Dataset content:

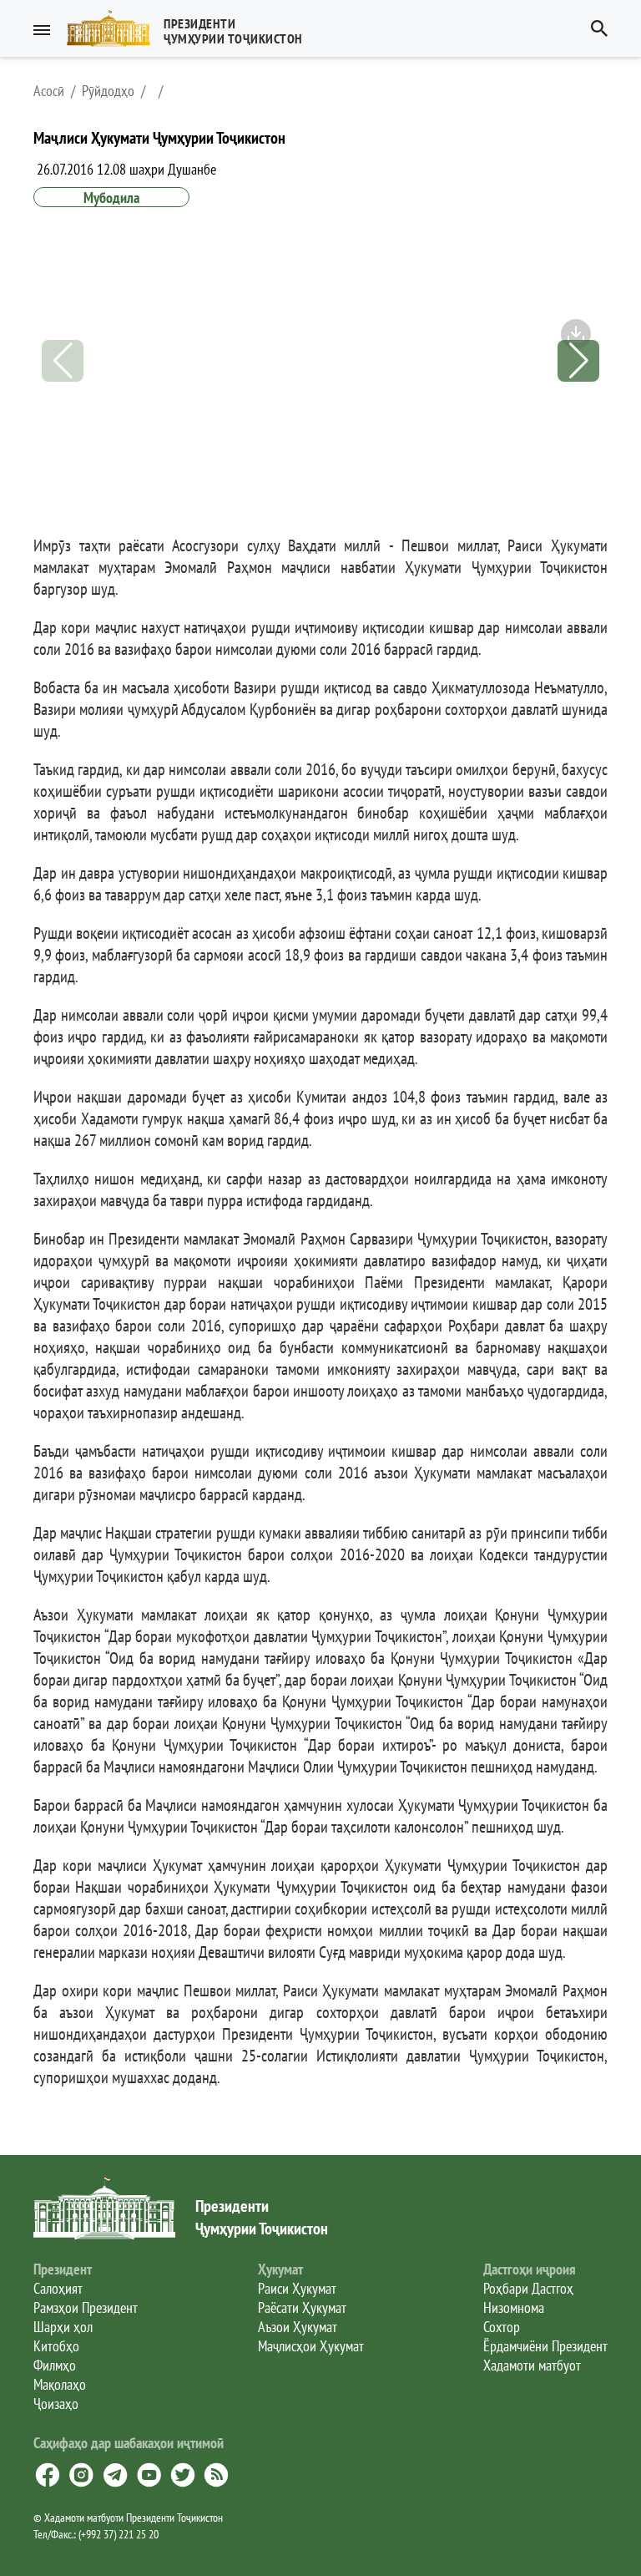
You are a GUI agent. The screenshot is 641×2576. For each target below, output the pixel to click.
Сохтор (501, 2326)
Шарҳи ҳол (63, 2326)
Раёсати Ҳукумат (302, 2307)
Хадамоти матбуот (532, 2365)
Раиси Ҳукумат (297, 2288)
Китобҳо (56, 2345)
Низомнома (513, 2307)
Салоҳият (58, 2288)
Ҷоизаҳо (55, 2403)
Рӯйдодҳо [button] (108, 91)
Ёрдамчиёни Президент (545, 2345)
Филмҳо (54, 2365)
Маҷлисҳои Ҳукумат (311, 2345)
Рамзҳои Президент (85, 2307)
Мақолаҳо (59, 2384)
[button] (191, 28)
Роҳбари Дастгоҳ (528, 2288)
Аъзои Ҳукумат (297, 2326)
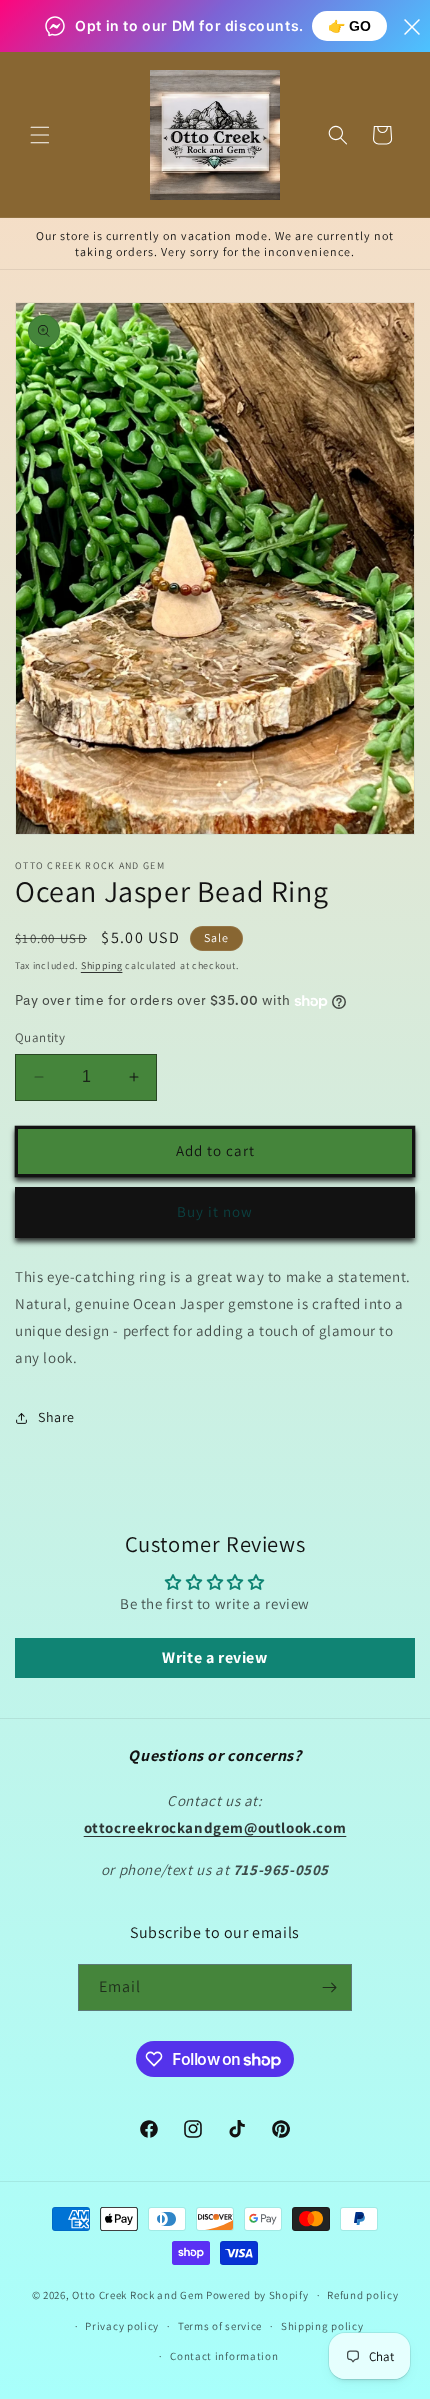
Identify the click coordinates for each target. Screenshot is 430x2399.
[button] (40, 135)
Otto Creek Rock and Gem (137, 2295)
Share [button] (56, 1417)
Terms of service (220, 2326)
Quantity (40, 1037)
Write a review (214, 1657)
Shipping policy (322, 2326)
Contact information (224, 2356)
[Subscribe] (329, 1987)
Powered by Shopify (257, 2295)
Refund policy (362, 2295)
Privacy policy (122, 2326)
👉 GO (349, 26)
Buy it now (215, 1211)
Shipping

Assigned task: Restate each line of the records exactly; pictures do not belong in the copy.

Solution to the problem:
You are a GUI agent. The screenshot is 641×2576. For each target below, output the pixel to click.
Сохтор (501, 2326)
Шарҳи ҳол (63, 2326)
Раёсати Ҳукумат (302, 2307)
Хадамоти матбуот (532, 2365)
Раиси Ҳукумат (297, 2288)
Китобҳо (56, 2345)
Низомнома (513, 2307)
Салоҳият (58, 2288)
Ҷоизаҳо (55, 2403)
Рӯйдодҳо [button] (108, 91)
Ёрдамчиёни Президент (545, 2345)
Филмҳо (54, 2365)
Маҷлисҳои Ҳукумат (311, 2345)
Рамзҳои Президент (85, 2307)
Мақолаҳо (59, 2384)
[button] (191, 28)
Роҳбари Дастгоҳ (528, 2288)
Аъзои Ҳукумат (297, 2326)
Identify the click coordinates for each target. Screenshot is 430x2399.
[button] (40, 135)
Otto Creek Rock and Gem (137, 2295)
Share [button] (56, 1417)
Terms of service (220, 2326)
Quantity (40, 1037)
Write a review (214, 1657)
Shipping policy (322, 2326)
Contact information (224, 2356)
[Subscribe] (329, 1987)
Powered by Shopify (257, 2295)
Refund policy (362, 2295)
Privacy policy (122, 2326)
👉 GO (349, 26)
Buy it now (215, 1211)
Shipping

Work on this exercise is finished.